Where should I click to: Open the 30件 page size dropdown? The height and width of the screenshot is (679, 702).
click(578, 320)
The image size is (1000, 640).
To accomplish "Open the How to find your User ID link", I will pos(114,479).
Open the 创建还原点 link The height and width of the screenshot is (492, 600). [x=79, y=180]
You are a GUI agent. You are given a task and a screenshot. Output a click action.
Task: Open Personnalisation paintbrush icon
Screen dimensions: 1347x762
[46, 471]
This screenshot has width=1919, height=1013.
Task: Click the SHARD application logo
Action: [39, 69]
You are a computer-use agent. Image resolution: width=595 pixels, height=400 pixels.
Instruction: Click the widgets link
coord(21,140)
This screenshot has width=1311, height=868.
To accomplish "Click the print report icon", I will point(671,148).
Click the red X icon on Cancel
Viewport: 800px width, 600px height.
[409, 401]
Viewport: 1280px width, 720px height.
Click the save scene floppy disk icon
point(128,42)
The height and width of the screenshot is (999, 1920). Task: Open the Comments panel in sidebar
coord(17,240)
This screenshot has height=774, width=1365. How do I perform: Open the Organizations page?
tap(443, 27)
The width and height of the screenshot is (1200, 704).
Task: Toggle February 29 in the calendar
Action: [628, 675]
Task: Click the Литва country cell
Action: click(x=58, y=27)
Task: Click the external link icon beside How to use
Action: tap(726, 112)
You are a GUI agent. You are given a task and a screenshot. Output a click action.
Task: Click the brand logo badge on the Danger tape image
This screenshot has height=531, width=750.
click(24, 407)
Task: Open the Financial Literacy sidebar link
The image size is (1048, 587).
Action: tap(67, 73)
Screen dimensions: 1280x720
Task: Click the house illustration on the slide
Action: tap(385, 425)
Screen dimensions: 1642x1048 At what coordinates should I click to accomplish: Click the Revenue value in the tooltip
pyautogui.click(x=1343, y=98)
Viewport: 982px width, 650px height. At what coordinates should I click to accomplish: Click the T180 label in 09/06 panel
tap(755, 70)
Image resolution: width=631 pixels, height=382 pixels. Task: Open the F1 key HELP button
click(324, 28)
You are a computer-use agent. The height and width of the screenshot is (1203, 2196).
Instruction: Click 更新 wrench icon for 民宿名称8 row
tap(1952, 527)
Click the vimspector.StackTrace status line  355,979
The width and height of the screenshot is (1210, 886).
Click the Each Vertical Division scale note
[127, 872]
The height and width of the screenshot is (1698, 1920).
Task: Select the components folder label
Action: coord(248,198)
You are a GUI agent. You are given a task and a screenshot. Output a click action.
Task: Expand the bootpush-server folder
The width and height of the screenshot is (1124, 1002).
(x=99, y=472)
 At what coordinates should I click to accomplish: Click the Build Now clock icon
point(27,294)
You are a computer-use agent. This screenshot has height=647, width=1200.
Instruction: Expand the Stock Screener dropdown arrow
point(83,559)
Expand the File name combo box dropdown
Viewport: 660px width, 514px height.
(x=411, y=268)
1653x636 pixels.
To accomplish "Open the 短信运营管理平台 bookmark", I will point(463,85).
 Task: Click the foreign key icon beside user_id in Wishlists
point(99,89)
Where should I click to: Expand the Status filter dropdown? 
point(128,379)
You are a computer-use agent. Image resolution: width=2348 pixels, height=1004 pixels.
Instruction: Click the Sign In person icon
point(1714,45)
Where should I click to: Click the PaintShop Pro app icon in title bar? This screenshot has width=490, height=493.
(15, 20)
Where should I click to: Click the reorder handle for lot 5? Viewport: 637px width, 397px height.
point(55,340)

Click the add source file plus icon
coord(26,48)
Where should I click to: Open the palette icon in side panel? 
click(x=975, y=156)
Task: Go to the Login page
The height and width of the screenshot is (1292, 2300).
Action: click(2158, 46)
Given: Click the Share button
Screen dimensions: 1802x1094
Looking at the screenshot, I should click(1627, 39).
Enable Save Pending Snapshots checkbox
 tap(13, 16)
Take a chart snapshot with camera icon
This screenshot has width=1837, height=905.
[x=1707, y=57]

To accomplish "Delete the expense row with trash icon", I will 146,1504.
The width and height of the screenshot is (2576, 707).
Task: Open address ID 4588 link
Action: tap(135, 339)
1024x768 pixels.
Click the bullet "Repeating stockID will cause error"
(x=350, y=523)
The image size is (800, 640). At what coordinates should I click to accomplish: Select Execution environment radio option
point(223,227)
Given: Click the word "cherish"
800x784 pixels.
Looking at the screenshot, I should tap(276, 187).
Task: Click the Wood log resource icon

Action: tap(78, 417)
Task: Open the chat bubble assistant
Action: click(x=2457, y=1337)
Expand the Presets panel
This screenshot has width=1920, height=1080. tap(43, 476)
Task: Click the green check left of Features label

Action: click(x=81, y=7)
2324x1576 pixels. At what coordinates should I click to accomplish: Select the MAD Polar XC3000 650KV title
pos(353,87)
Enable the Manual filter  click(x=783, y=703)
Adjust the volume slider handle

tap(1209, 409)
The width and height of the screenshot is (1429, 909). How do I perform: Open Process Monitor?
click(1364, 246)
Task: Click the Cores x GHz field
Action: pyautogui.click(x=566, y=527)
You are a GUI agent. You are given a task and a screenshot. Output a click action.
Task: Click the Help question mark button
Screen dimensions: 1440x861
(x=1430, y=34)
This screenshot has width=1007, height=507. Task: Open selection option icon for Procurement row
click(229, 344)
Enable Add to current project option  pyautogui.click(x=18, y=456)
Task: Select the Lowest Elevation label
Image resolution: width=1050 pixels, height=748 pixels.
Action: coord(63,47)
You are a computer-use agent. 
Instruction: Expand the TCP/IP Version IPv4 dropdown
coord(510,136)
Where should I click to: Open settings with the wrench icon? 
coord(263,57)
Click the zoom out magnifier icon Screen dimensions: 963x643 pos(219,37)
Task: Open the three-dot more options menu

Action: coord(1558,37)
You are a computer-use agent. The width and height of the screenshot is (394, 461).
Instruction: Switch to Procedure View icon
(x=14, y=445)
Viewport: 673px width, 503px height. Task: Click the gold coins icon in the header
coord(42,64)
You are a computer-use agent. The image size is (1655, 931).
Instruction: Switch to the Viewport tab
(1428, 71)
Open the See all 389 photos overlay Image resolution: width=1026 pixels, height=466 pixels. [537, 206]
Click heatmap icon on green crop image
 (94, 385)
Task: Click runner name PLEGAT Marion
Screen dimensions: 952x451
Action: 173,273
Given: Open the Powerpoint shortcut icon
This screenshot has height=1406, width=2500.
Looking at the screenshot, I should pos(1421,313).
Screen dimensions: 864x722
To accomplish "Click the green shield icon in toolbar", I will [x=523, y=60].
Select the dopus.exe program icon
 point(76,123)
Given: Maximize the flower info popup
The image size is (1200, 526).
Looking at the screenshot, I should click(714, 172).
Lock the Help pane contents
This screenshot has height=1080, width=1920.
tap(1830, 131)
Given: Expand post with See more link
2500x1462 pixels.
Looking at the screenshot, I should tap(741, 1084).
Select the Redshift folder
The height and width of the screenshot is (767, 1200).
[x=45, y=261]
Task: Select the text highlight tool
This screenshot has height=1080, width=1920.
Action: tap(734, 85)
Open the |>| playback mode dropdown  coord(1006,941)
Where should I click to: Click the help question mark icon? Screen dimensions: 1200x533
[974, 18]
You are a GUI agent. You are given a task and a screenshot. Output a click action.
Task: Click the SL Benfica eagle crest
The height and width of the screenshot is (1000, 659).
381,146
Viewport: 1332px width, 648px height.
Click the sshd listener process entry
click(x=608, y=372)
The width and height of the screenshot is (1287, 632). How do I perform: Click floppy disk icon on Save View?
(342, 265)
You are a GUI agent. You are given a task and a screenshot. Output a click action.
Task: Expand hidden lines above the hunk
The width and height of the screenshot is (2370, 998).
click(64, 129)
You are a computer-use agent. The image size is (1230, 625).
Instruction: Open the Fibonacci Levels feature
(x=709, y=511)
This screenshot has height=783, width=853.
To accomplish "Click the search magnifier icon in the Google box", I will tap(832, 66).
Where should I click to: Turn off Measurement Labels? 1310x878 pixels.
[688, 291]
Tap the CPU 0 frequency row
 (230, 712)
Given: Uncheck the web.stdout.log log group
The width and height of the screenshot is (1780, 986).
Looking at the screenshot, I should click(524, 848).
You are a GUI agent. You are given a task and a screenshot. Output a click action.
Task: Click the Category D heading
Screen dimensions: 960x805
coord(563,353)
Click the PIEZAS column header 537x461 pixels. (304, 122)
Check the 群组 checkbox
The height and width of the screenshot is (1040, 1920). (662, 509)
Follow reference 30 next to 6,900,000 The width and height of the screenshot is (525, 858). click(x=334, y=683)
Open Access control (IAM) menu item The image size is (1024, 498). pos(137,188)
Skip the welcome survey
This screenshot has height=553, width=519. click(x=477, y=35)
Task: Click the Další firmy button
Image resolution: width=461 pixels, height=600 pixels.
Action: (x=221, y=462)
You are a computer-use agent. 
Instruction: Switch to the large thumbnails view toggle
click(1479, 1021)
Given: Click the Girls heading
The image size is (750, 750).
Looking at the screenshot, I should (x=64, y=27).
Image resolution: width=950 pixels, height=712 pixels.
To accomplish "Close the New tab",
= = = = = = =
(OBJECTIVE):
Report every line above that contains the string "Viewport", matching case exactly.

(PROBLEM SOLUTION):
Viewport: 800px width, 600px height.
Viewport: 1280px width, 720px height.
Viewport: 982px width, 650px height. At what coordinates should I click to accomplish: Click the T180 label in 09/06 panel
Viewport: 660px width, 514px height.
Where should I click to: Click the reorder handle for lot 5? Viewport: 637px width, 397px height.
Viewport: 673px width, 503px height. Task: Click the gold coins icon in the header
Instruction: Switch to the Viewport tab
Viewport: 1332px width, 648px height.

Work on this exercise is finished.